_Work item_
Please give every line below again exactly, but not its pictures.

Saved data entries
== Segment start ==
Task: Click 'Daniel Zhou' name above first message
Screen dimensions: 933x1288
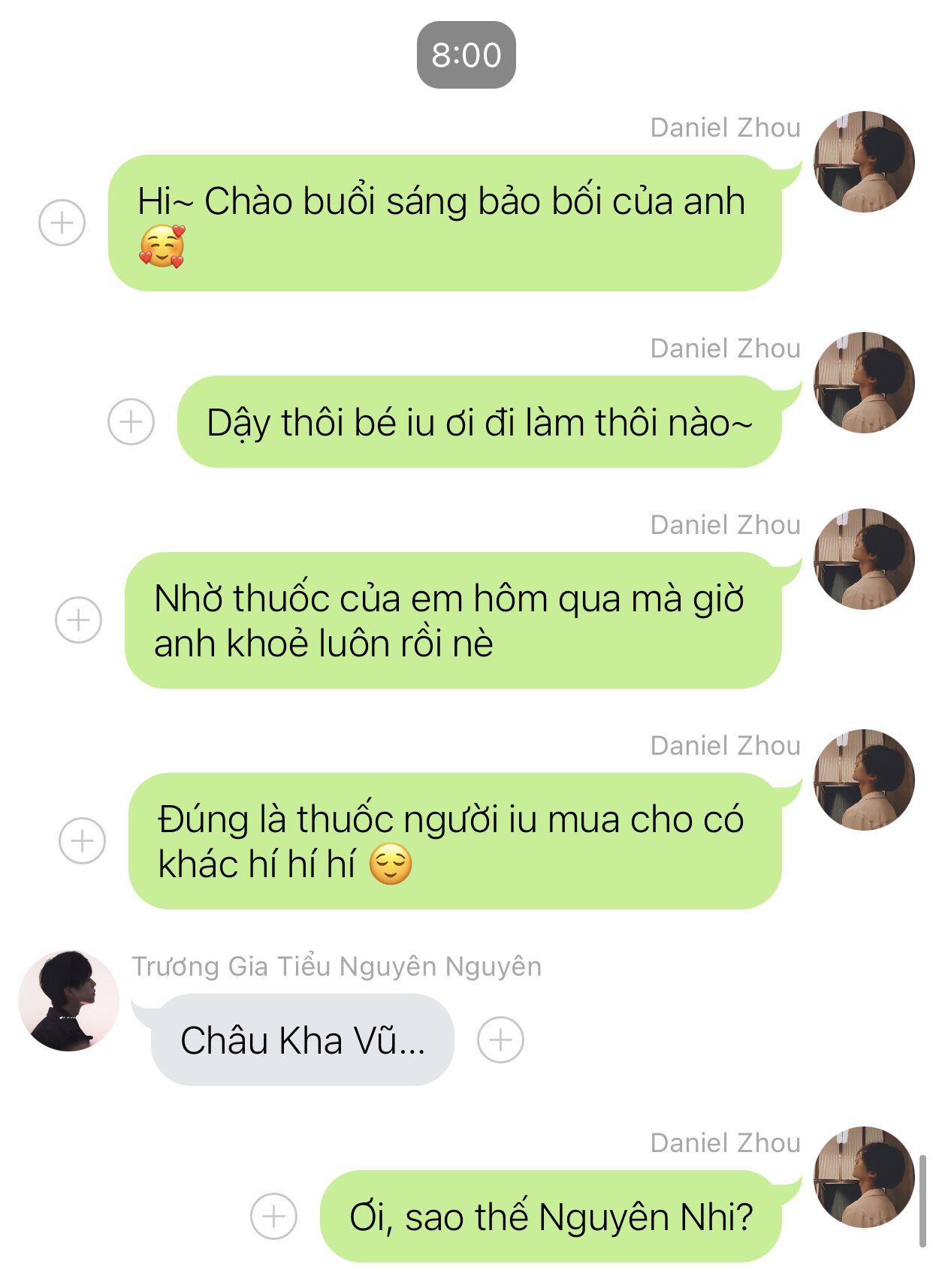Action: (x=726, y=128)
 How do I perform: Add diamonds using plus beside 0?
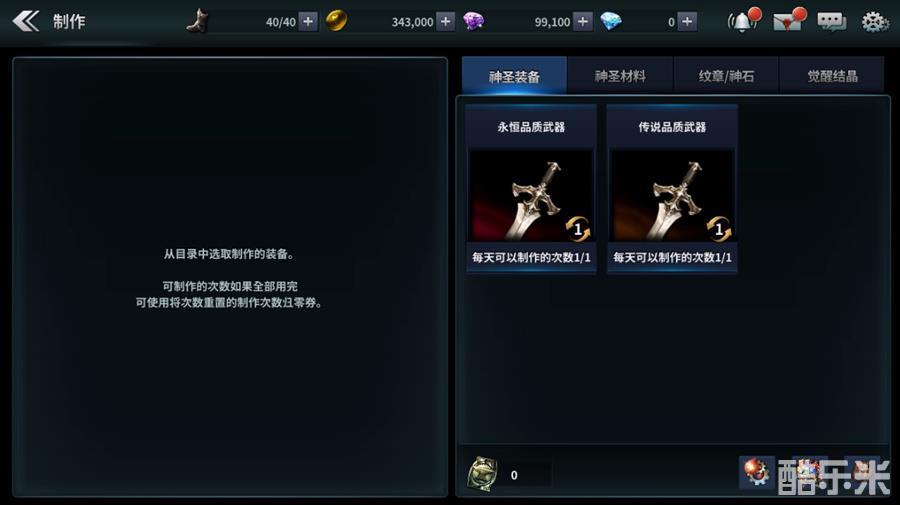pos(687,22)
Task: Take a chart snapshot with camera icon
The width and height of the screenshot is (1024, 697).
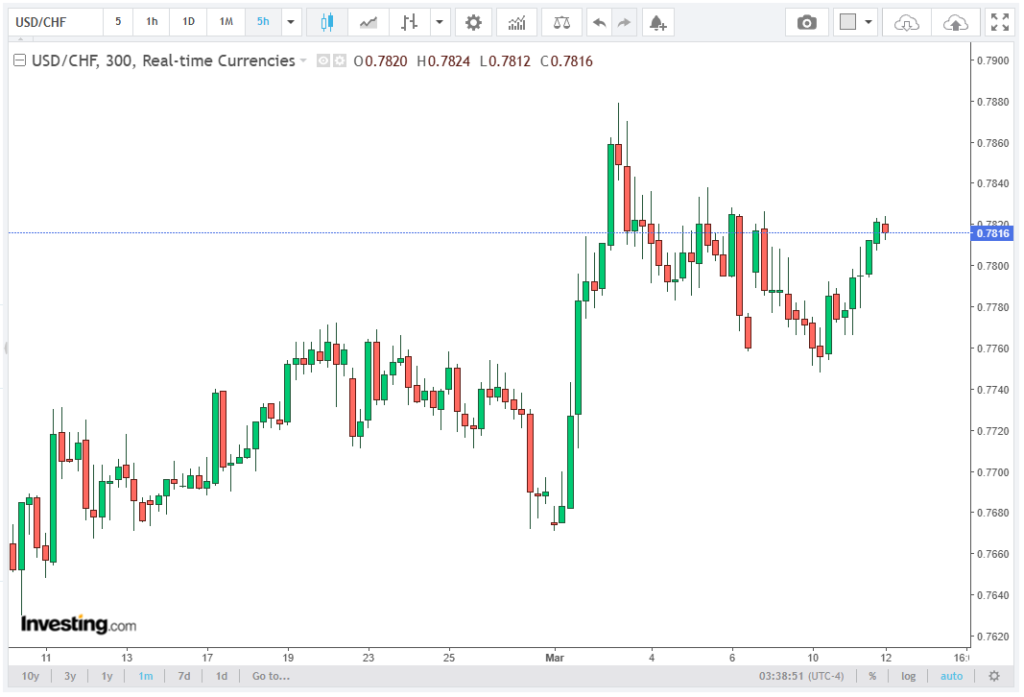Action: (x=806, y=22)
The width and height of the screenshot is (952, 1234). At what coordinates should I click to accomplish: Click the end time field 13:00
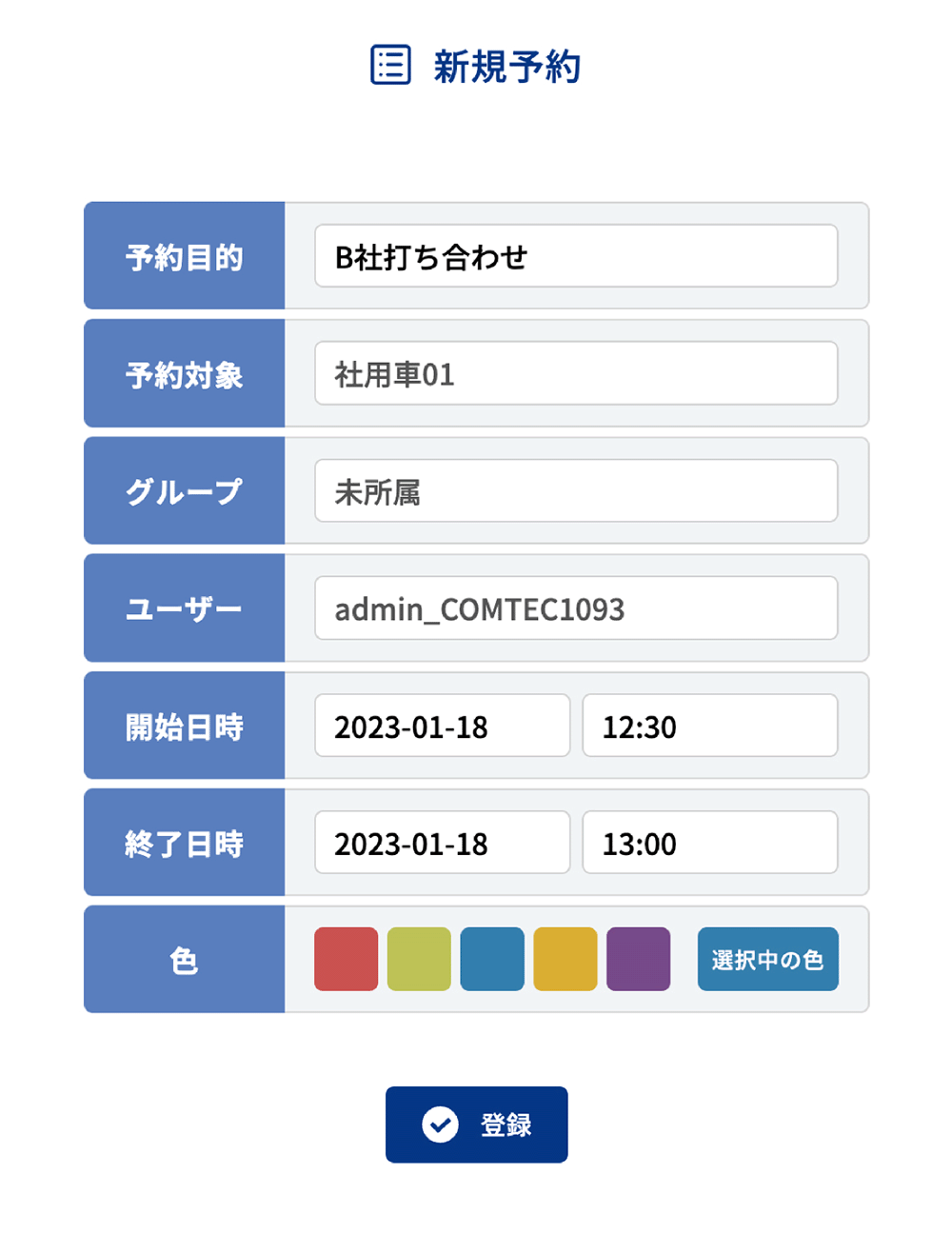(x=710, y=843)
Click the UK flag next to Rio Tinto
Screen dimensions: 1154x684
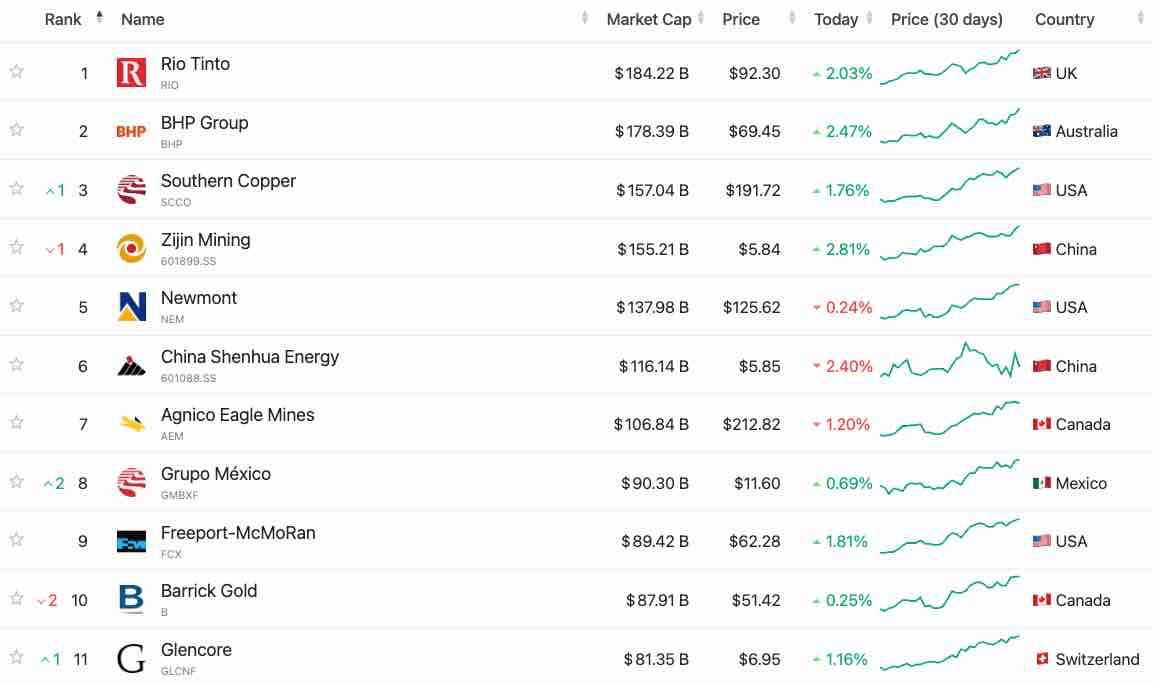click(x=1040, y=72)
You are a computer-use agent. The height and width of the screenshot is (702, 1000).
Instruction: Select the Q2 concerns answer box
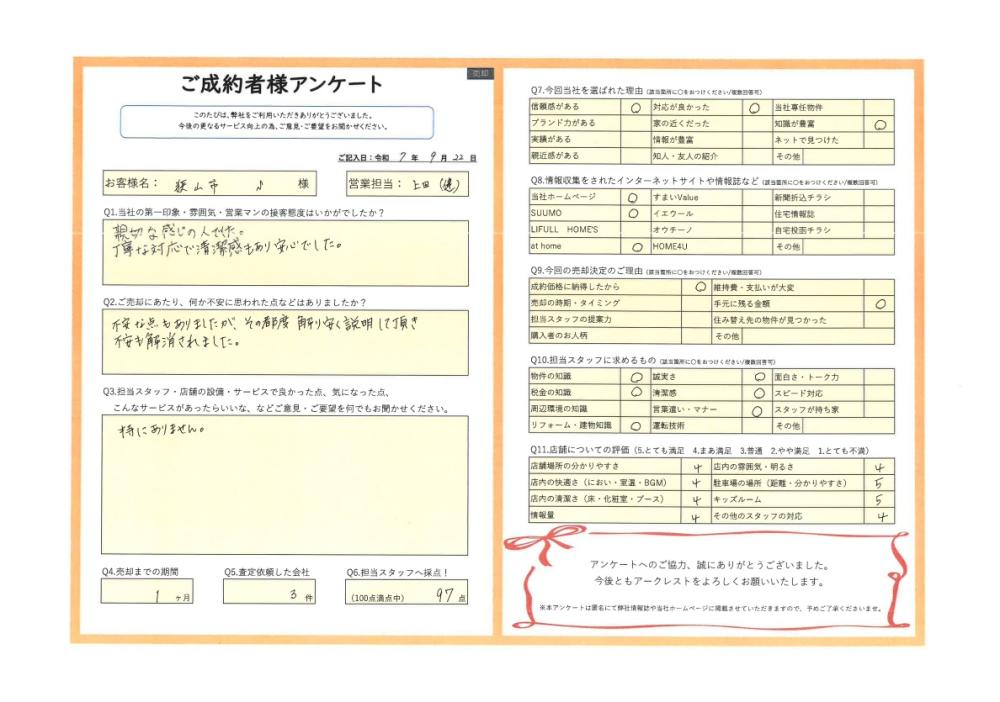pyautogui.click(x=284, y=342)
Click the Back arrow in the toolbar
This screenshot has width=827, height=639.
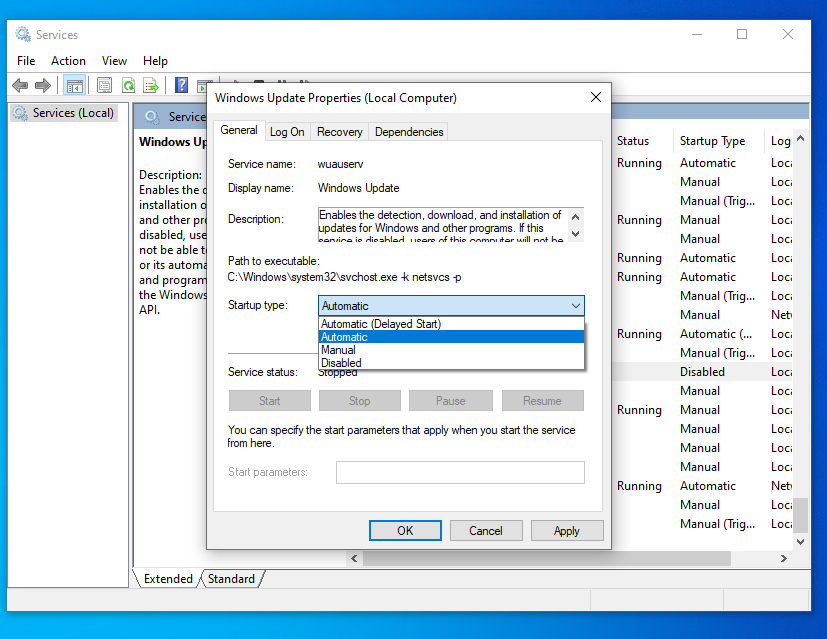click(20, 86)
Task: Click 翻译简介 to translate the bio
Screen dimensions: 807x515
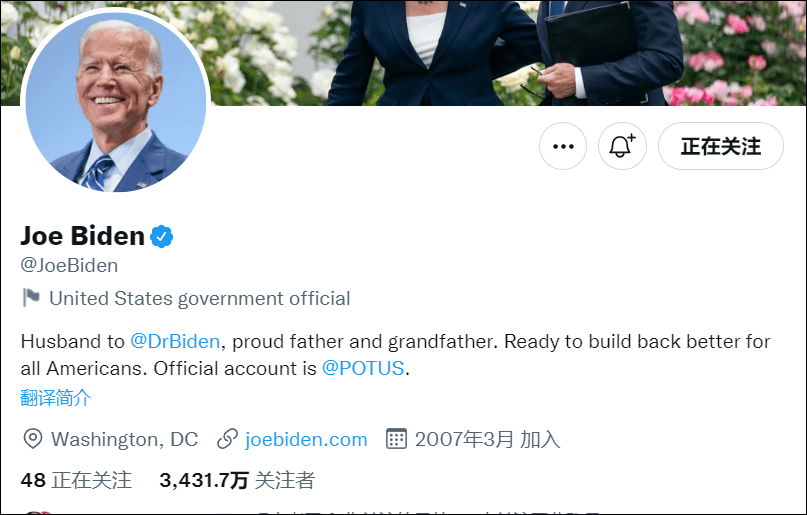Action: pyautogui.click(x=56, y=398)
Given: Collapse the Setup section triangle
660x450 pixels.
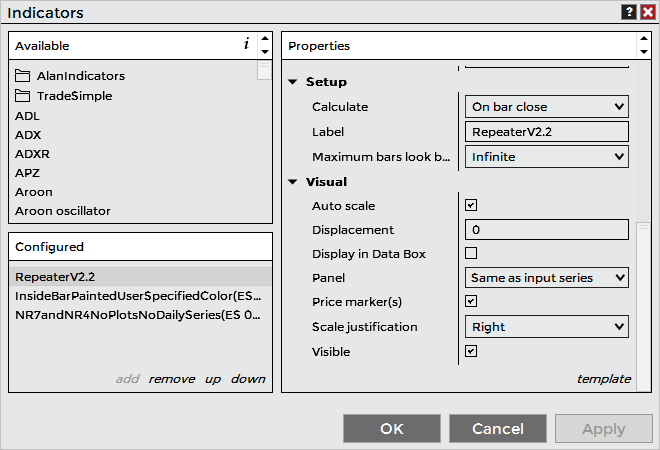Looking at the screenshot, I should [x=293, y=82].
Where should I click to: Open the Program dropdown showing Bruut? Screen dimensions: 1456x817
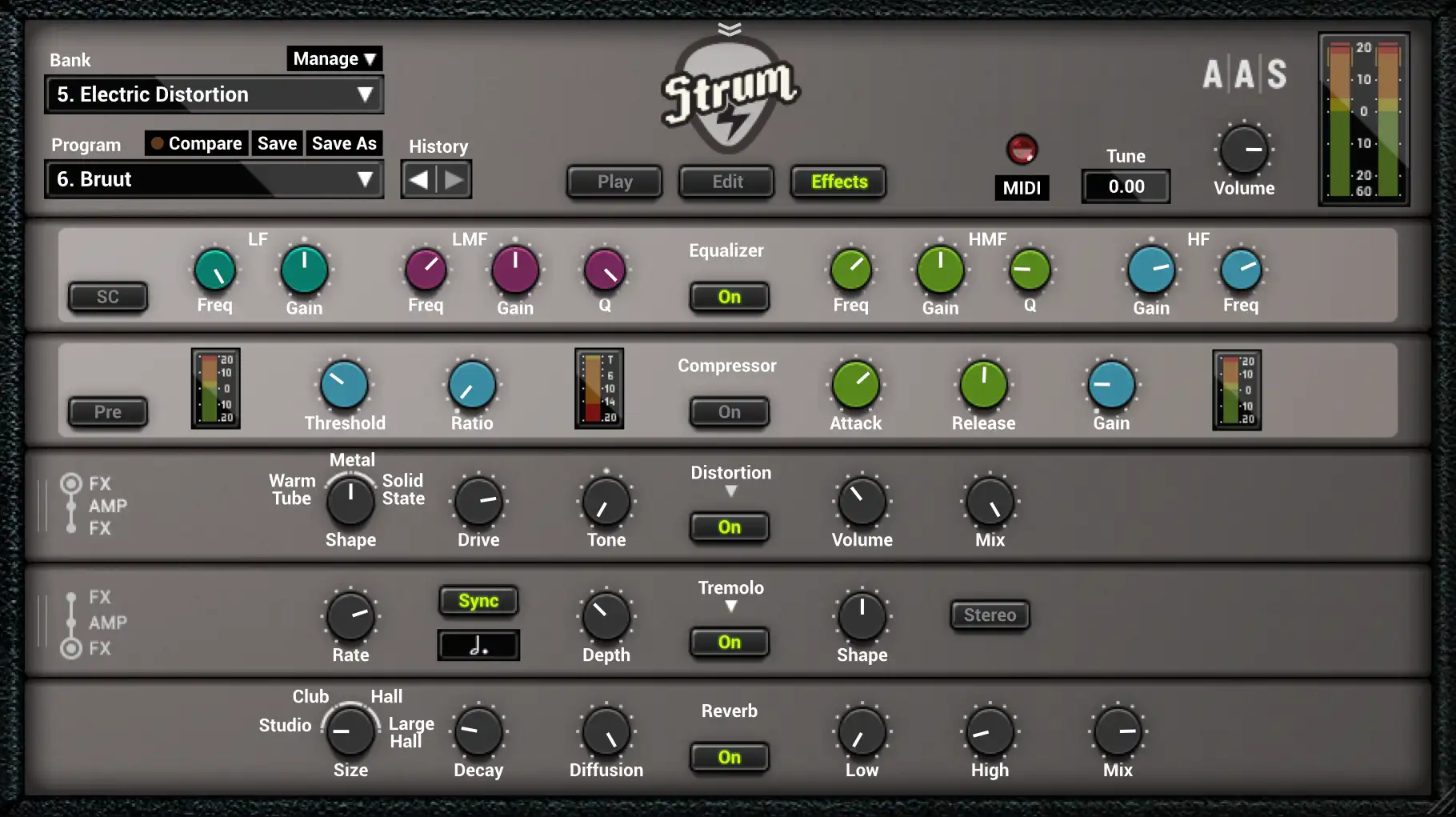214,179
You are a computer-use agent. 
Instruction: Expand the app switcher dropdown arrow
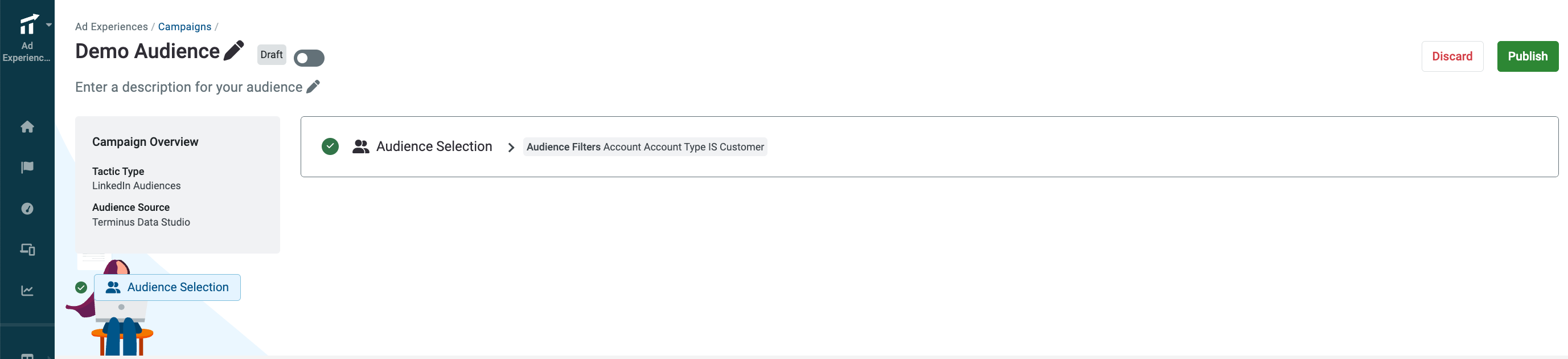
== Segment end ==
_Exercise result_
Task: Click 'Daniel Zhou' name above first message
Screen dimensions: 933x1288
Action: (x=726, y=128)
 How do I perform: Add diamonds using plus beside 0?
pos(687,22)
Task: Take a chart snapshot with camera icon
The width and height of the screenshot is (1024, 697).
Action: (x=806, y=22)
The width and height of the screenshot is (952, 1234). At what coordinates should I click to accomplish: Click the end time field 13:00
(x=710, y=843)
Click the UK flag next to Rio Tinto
Screen dimensions: 1154x684
click(x=1040, y=72)
You are a computer-use agent. The height and width of the screenshot is (702, 1000).
Instruction: Select the Q2 concerns answer box
pyautogui.click(x=284, y=342)
Click the Back arrow in the toolbar
This screenshot has width=827, height=639.
click(20, 86)
Task: Click 翻译简介 to translate the bio
Screen dimensions: 807x515
Action: pyautogui.click(x=56, y=398)
Given: Collapse the Setup section triangle
660x450 pixels.
Looking at the screenshot, I should [x=293, y=82].
Where should I click to: Open the Program dropdown showing Bruut? Screen dimensions: 1456x817
214,179
You are a computer-use agent. 
Instruction: Expand the app switcher dropdown arrow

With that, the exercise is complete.